To the credit of the Toy Story Hotel CMs, they did the best job of looking after me that they could. There was a lot going on. There were people everywhere. The normal shuttle bus stop was being used for media preview shuttles, and the CMs were breaking their necks trying to check everyone’s ID, while still directing the plebs to the normal shuttle buses. No one could speak much English. I was told to catch the next shuttle bus that was going to the Disneyland Hotel, and the CM would come to get me when it arrived. He even offered for me to go and wait in the lobby, but I hoped it wouldn’t be that long! Unfortunately it was that long! I’d been standing there for probably 15 minutes, waiting for this bus to arrive. In the meantime, there was a bus to Disney Town every couple of minutes, but the CM kept insisting that the bus to the Disneyland Hotel would be along any minute. It wasn’t a bad wait, there was plenty to see while I was standing there. I particularly liked that they had a whole set of CMs lining the approach to the main entrance door to the hotel, whose only task was to wave and cheer as people headed towards the park. I thought it was a nice touch.

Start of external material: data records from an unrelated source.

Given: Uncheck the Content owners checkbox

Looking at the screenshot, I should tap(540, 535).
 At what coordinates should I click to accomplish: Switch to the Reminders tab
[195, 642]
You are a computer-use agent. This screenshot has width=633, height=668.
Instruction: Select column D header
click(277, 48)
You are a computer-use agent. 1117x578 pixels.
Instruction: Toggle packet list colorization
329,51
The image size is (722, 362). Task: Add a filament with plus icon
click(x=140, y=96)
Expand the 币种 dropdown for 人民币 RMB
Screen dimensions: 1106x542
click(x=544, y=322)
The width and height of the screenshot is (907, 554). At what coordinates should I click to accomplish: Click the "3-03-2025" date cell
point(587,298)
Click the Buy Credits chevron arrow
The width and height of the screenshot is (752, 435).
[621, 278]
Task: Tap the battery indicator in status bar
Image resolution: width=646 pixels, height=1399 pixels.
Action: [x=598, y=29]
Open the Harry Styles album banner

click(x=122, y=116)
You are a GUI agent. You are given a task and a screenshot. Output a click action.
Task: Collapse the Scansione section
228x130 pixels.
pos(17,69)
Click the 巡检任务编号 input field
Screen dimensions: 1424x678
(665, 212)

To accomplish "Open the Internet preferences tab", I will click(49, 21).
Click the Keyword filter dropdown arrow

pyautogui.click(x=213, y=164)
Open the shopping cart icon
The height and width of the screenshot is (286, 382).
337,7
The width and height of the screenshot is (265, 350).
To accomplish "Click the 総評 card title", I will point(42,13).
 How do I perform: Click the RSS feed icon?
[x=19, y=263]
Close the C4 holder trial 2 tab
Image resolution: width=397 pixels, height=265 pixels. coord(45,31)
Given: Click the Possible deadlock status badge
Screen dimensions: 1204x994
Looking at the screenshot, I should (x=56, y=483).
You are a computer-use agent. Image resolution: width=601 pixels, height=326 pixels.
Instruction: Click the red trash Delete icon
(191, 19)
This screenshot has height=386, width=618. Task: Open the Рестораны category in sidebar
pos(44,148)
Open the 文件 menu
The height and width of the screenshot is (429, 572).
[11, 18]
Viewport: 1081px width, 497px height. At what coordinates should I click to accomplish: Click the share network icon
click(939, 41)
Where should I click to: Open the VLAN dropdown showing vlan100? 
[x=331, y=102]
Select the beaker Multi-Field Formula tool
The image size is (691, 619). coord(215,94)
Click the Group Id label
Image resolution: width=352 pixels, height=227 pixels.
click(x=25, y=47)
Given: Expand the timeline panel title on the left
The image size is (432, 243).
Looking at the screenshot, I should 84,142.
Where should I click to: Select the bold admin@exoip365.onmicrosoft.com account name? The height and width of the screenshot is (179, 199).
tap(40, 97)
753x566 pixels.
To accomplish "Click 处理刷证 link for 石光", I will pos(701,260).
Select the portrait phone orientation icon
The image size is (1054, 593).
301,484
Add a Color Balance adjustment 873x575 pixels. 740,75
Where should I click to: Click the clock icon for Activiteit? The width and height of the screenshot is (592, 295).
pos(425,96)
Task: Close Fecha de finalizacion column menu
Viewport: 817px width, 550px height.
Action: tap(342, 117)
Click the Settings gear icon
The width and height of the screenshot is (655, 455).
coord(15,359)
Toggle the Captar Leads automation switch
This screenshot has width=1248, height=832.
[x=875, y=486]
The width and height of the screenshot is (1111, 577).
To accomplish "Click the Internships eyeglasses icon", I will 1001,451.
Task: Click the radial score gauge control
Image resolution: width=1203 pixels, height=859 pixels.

A senior looking American CM appeared while I was there, associated with the media preview people. She didn’t take much interest in me, but she did look my way a couple of times, and in the end I said to her ‘I’m just going to catch the next bus to Disney Town’. When the next bus came, the CM who had been helping me tried to stop me from getting on, but the American CM explained our plan to him, saying ‘she’s been waiting far too long’. I had a fleeting thought that it would be nice to get a bit of pixie dust for my trouble lol! Obviously they were far too busy for anything like that!

Once I was on the bus, the rest was quite straightforward. The bus depot at Disney Town was much easier to navigate, with big signs everywhere in Chinese and English displaying the information for each bus, and I quickly found the one going to the Disneyland Hotel. No sooner had I lined up, then the bus arrived. I tried to confirm that it was the correct bus, but no one understood me at all, so I gave up, fairly certain that it was. I was pleased to see us head in a different direction when we left the bus depot. I was surprised that there wasn’t much traffic around by that time. The roads were pretty quiet, even the large roundabouts at the entrance to the resort area.



 





I was quite pleased with that, as it meant the travel time on the bus was pretty quick, and before I knew it, we were finally entering the driveway for the Disneyland Hotel!


----------



## Dentam

Thank you for detailing all of your train and bus transfers!  I'm sure this will come in handy when I travel there in a month!  It looks like I will be at SDL from August 3-5th.  Getting excited!!


----------



## zanzibar138

Dentam said:


> Thank you for detailing all of your train and bus transfers!  I'm sure this will come in handy when I travel there in a month!  It looks like I will be at SDL from August 3-5th.  Getting excited!!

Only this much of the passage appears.